Komarov almost the entirety of this season on the shutdown line with Nazem Kadri and Connor Brown. He also, as always, played a huge role on the penalty kill throughout the year. A trade chip a year ago, Komarov has seen his value on the market drop significantly as his ability to produce points has diminished, but that doesn’t mean his value to the Leafs has diminished at all.
The Leafs’ current forward core features an abundance of talented offensive players, but Komarov stands essentially on his own as a defensive specialist on forward.
Using DTMAboutHeart’s GAR model, in 2016-17 Leo Komarov has a Goals Above Replacement of 8.6, good for 117th in the league, 85th among forwards. That places as a first line forward, as with 31 NHL teams, there should be 93 forwards playing on the first line. This is pretty nice.
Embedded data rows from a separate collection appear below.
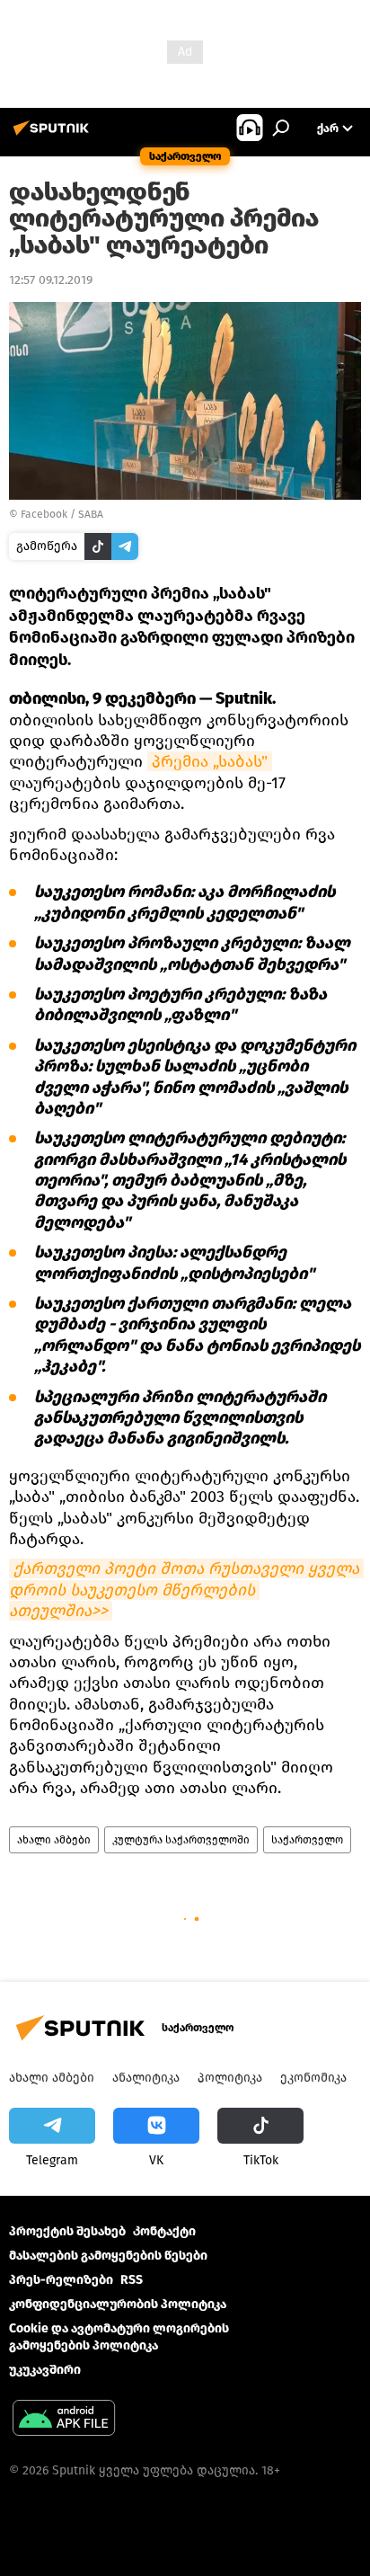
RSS (131, 2279)
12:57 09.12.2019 (50, 280)
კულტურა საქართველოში (181, 1840)
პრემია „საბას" (210, 761)
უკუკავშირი (45, 2369)
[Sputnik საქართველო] (54, 135)
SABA (90, 514)
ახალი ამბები (54, 1840)
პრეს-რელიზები (61, 2279)
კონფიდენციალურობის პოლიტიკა (117, 2304)
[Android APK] (64, 2420)
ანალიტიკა (146, 2077)
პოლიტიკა (230, 2077)
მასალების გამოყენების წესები (108, 2255)
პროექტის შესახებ (67, 2231)
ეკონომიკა (313, 2077)
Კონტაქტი (164, 2231)
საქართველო (307, 1840)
Looking just at defensive impact, however, Komarov is at 6 EVD (or even strength goals “prevented”) which is the 5th best forward in the league. That is an impressive feat. The only other Toronto forward anywhere near Komarov is Brian Boyle, and even he has less than half of the defensive impact Komarov gave the Leafs.
Since GAR is an all-encompassing model, it is tricky to highlight particular strengths out of it. However, we know that a large source of Komarov’s positive impact would be his physicality and his coverage and awareness in the defensive zone.
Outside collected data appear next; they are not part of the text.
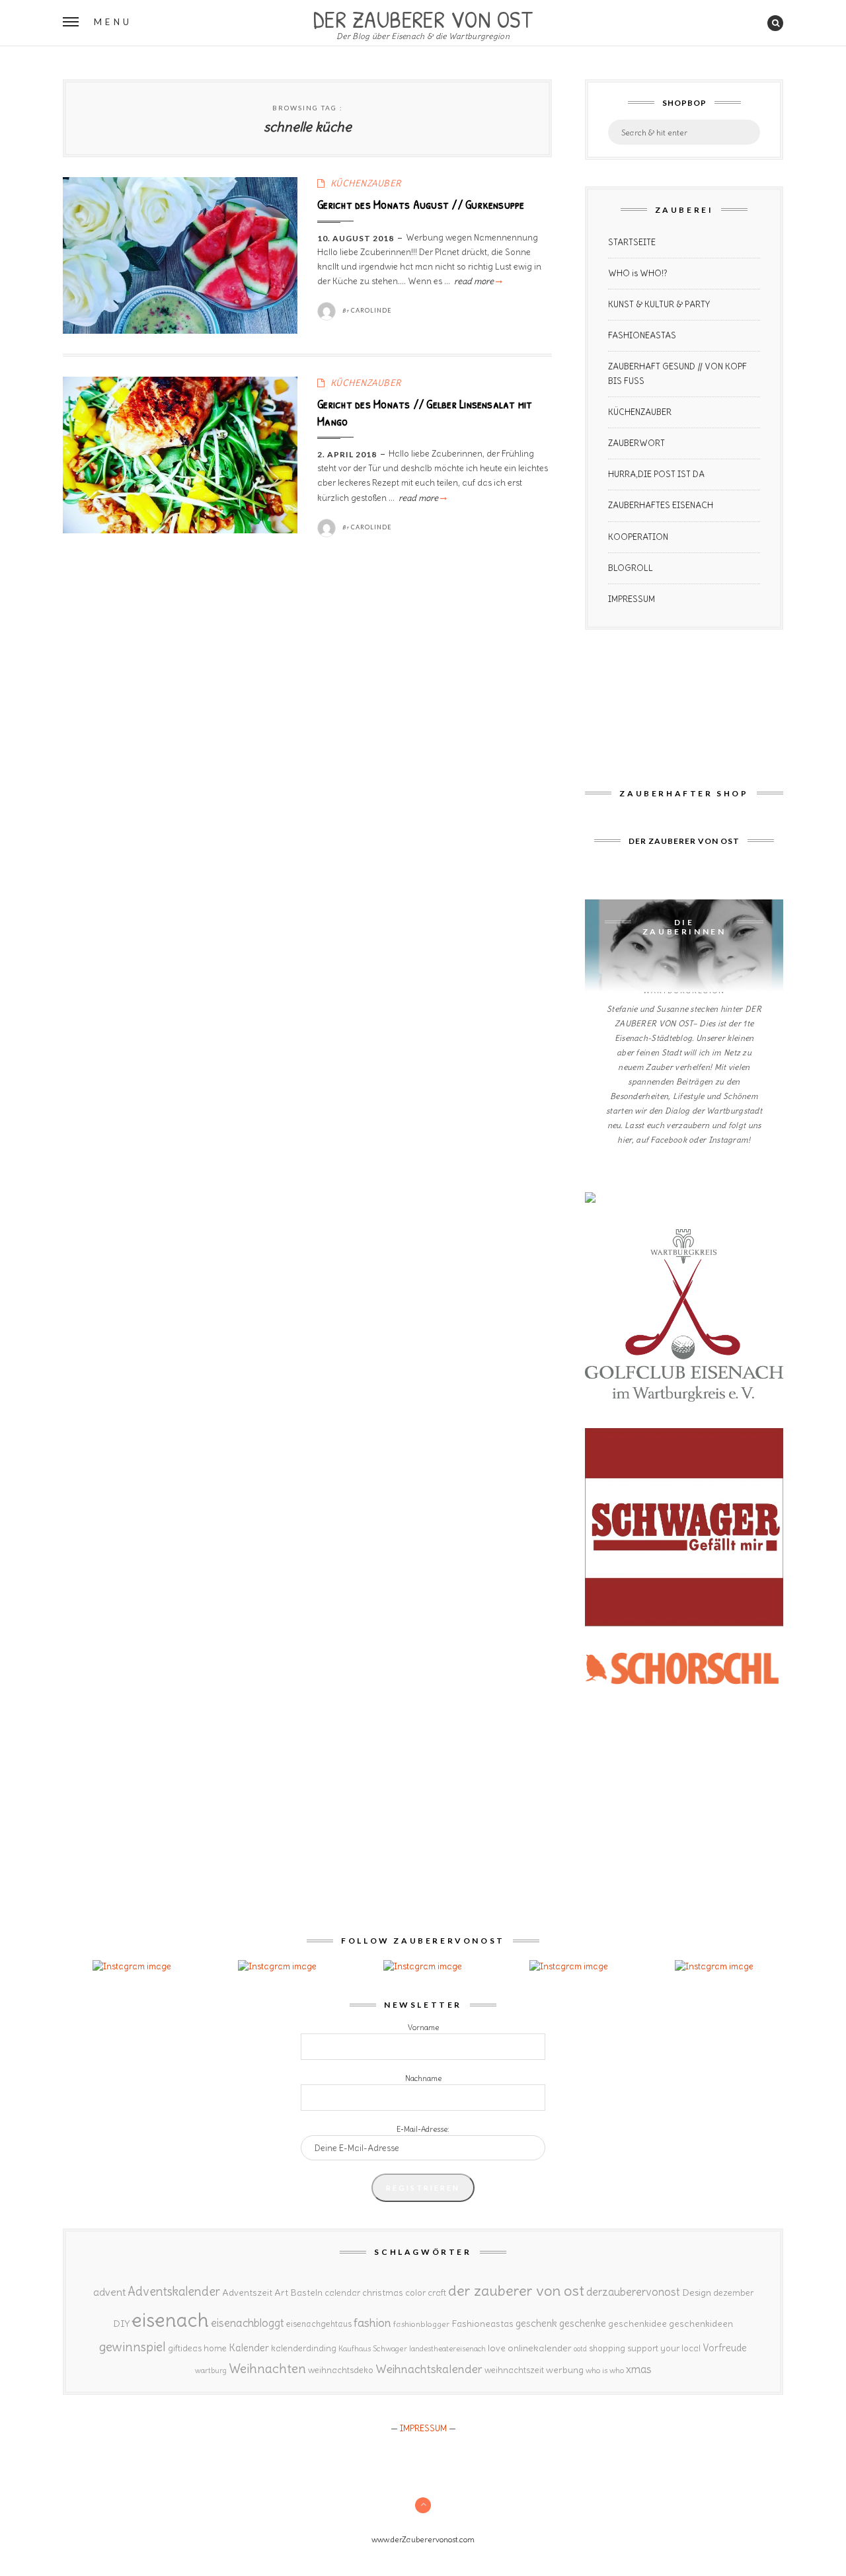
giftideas (185, 2348)
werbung (565, 2370)
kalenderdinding (303, 2348)
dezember (733, 2292)
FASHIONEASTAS (642, 335)
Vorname (423, 2027)
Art (281, 2292)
Leo is also a noted leader in the dressing room, as Babcock has chosen to indicated by giving him an A on his jersey for parts of this year. Good, personable leaders may have a limited impact on the ice, but having a valuable role player be likeable and willing to push for every inch of ability out of his teammates can’t be a bad thing.
Obviously, since offensive ability wasn’t mentioned in the above section on strengths, it follows that one of Komarov’s key weaknesses is a lack of ability to score. He did add 1 GAR on the powerplay, but at even strength his GAR was just 0.2, meaning he’s essentially a replacement-level offensive player. This is not ideal, of course.
In his All-Star year, he scored 19 goals and 36 points, but almost all of that coming before the All-Star break (he and the rest of the team rode the 18-wheeler off a cliff offensively). He followed that up this year with 14 goals and 32 points, but this time instead of being 3rd on the team in points, he was 10th. He didn’t improve, but he also didn’t regress nearly as much as many would think. He simply didn’t have as much of a contribution to the team’s total offence — his offence was about the same.
Komarov also struggled a bit with drawing penalties, having a -0.2 GAR impact there. Given his pesty nature, that’s not ideal to see him take more penalties than causing the other team to draw.
Despite his mediocre offensive ability, GAR-wise Leo is still at least a top 6 forward. He is getting up there in age (he turned 30 this past January), but he can still play a valuable role within this organization.
It wouldn’t be unreasonable to offer a short-term extension to Komarov to have him as a support-type winger that Babcock loves to have. He can be like our Justin Abdelkader, but since we don’t have Ken Holland as our GM, we can get him on a reasonable term. Say 2-3 years at around $3.5M. Komarov is an important piece to balance the high offence, not-so-great defence player the Leafs are stocking up on in the top ranks of their lineup. He could even play a role as the 4th line center in between two high scoring young wingers like Kapanen and Leipsic, as an example.
Keeping Leo Komarov around as a utility forward seems like a very good idea, as long as the contract is manageable.